The lines below, from the one holding "This screenshot has width=527, height=395." through the final line, are to be copied exactly, with no other lines and no pictures.
--- Input data Enclosed Below ---
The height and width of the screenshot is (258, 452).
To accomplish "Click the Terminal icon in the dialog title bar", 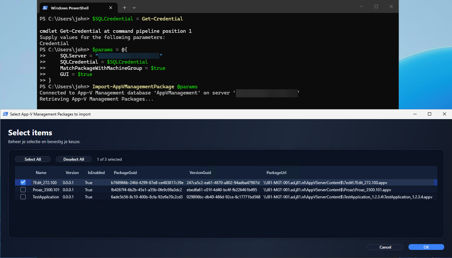I will (x=5, y=114).
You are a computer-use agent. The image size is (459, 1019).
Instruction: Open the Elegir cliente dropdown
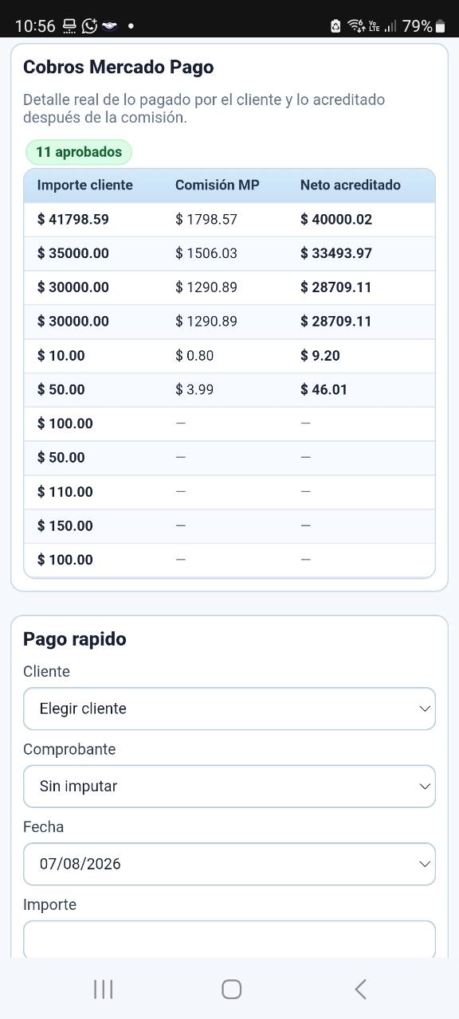(x=230, y=709)
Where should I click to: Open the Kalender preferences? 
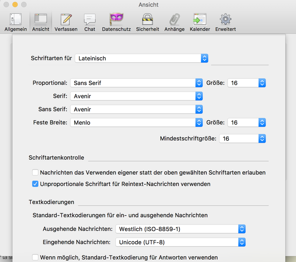(x=200, y=22)
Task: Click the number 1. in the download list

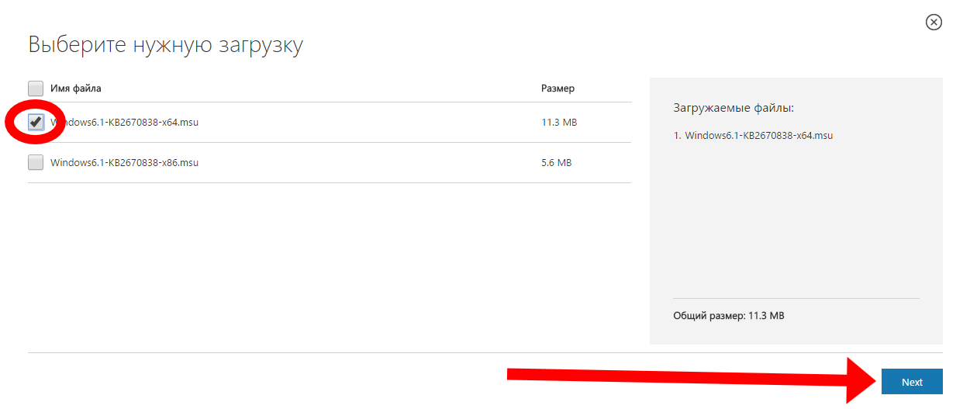Action: pos(677,135)
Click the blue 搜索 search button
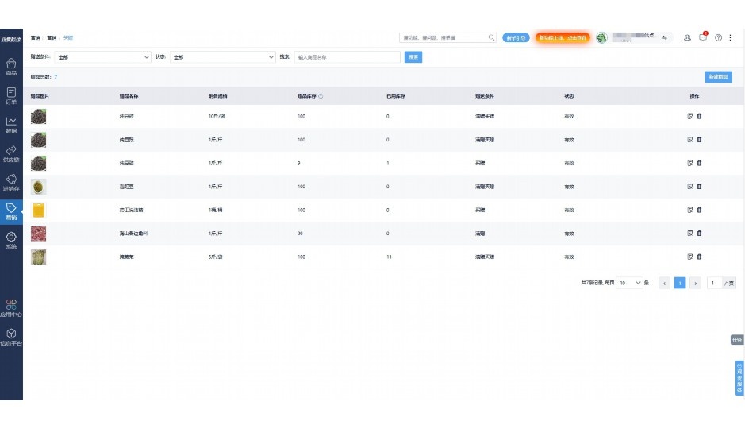This screenshot has width=745, height=429. point(413,57)
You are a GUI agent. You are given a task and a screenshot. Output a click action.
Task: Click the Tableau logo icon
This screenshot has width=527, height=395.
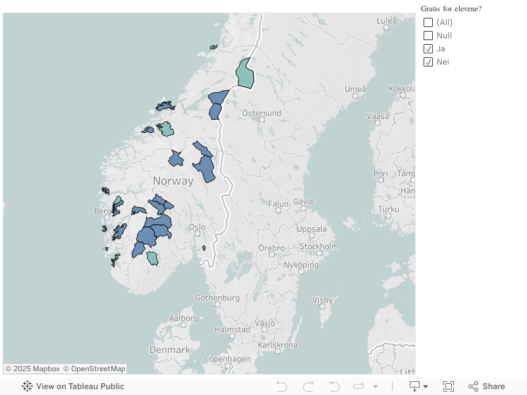pyautogui.click(x=27, y=386)
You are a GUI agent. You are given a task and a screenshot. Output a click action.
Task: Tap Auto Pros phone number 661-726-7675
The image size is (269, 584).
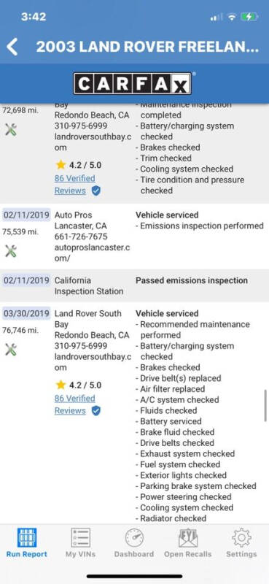(x=81, y=237)
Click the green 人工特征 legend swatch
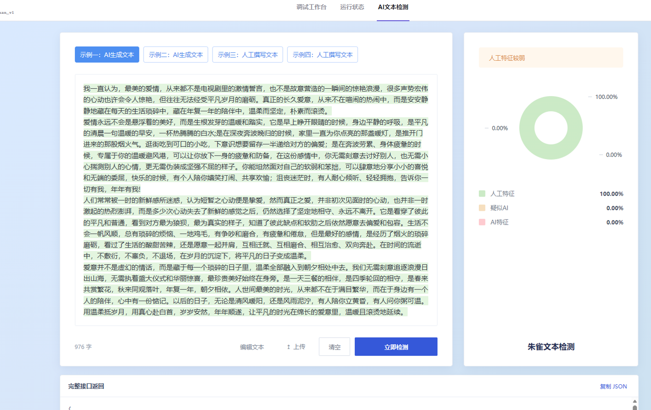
--- End of Enclosed Input data ---
_Solution_.
This screenshot has width=527, height=395.
pyautogui.click(x=27, y=386)
You are a GUI agent. You are given a task and a screenshot. Output a click action.
Task: Tap Auto Pros phone number 661-726-7675
The image size is (269, 584).
(x=81, y=237)
Click the green 人工特征 legend swatch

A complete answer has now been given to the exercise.